— begin Input rows —

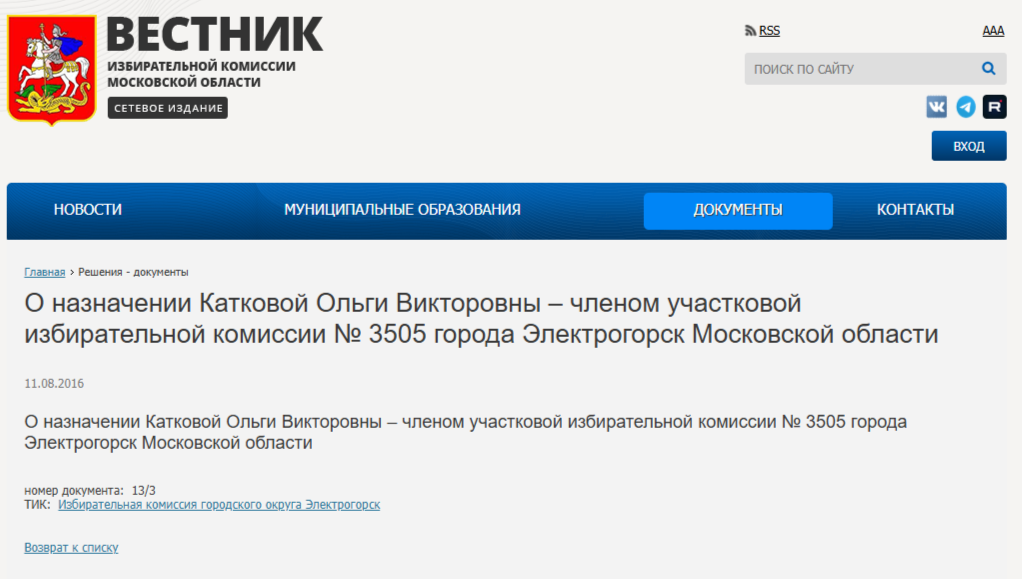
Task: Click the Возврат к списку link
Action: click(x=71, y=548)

— end Input rows —
— begin Input rows —

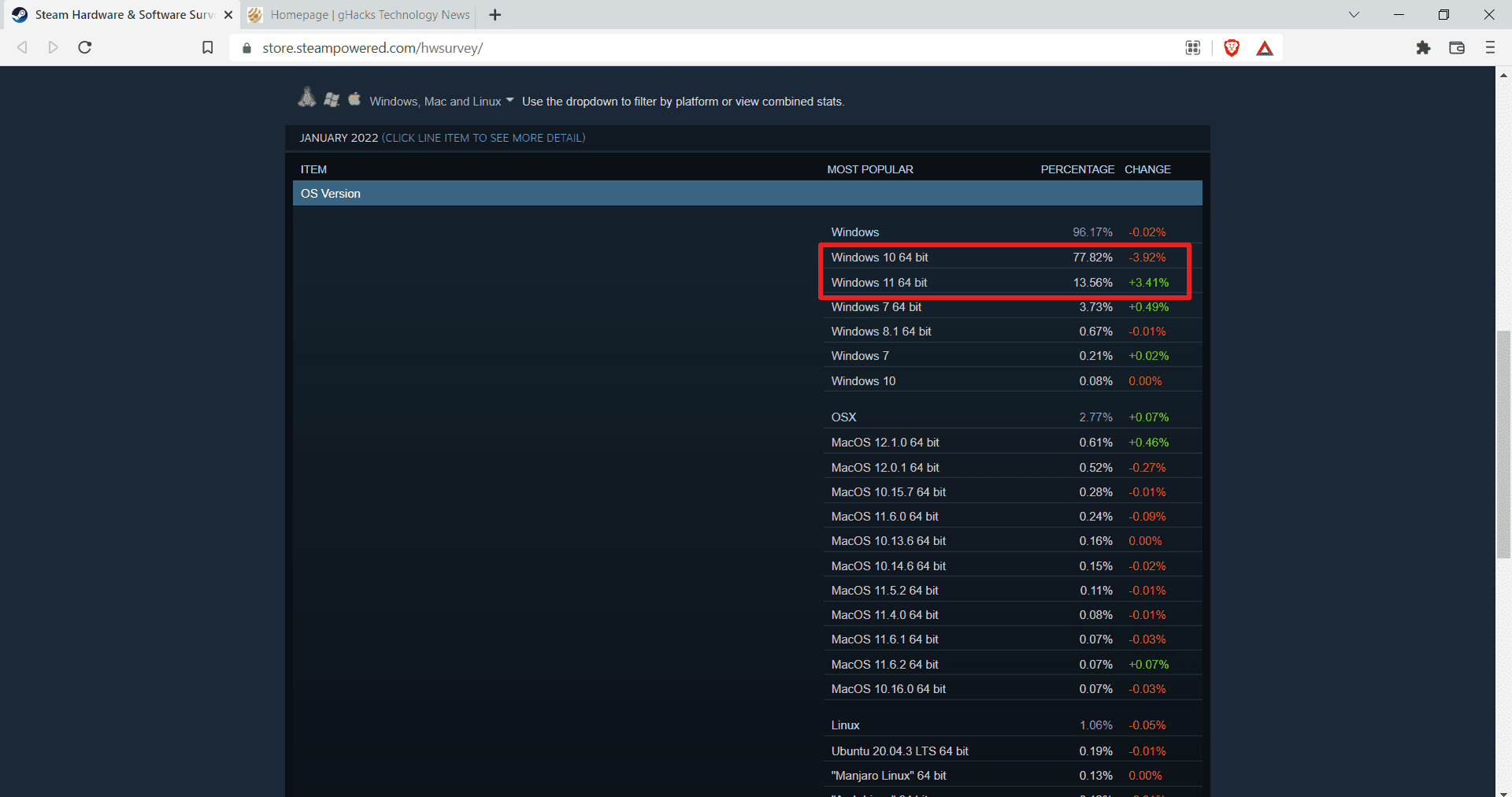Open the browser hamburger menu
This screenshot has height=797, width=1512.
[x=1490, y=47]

— end Input rows —
— begin Input rows —

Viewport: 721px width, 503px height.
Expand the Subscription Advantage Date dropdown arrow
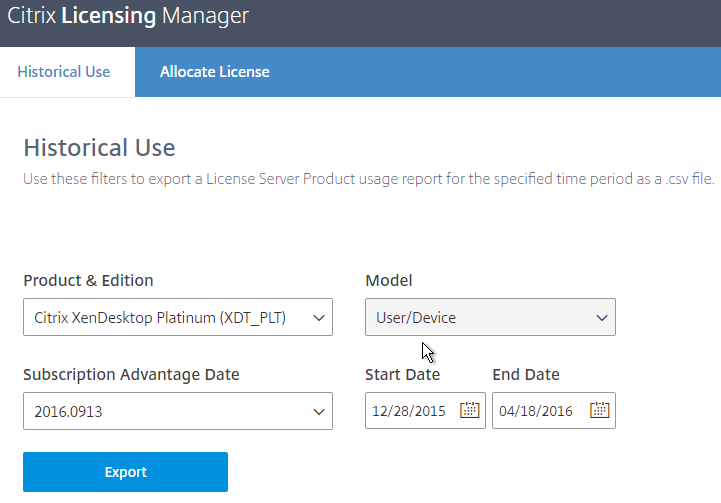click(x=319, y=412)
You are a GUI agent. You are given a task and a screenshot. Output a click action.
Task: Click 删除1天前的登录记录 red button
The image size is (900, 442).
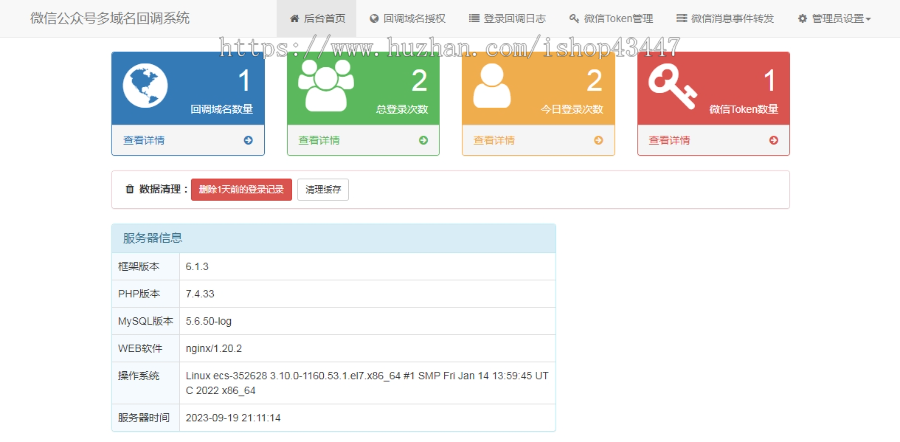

— end Input rows —

→ **Task to complete**
Rewrite the records that begin at the line with "Open the browser hamburger menu" and stop after the line with "[x=1490, y=47]", replacing "hamburger menu" with "menu button" and leaving everything else the same. Leave out the pictures.

→ **Result for this task**
Open the browser menu button
This screenshot has height=797, width=1512.
[x=1490, y=47]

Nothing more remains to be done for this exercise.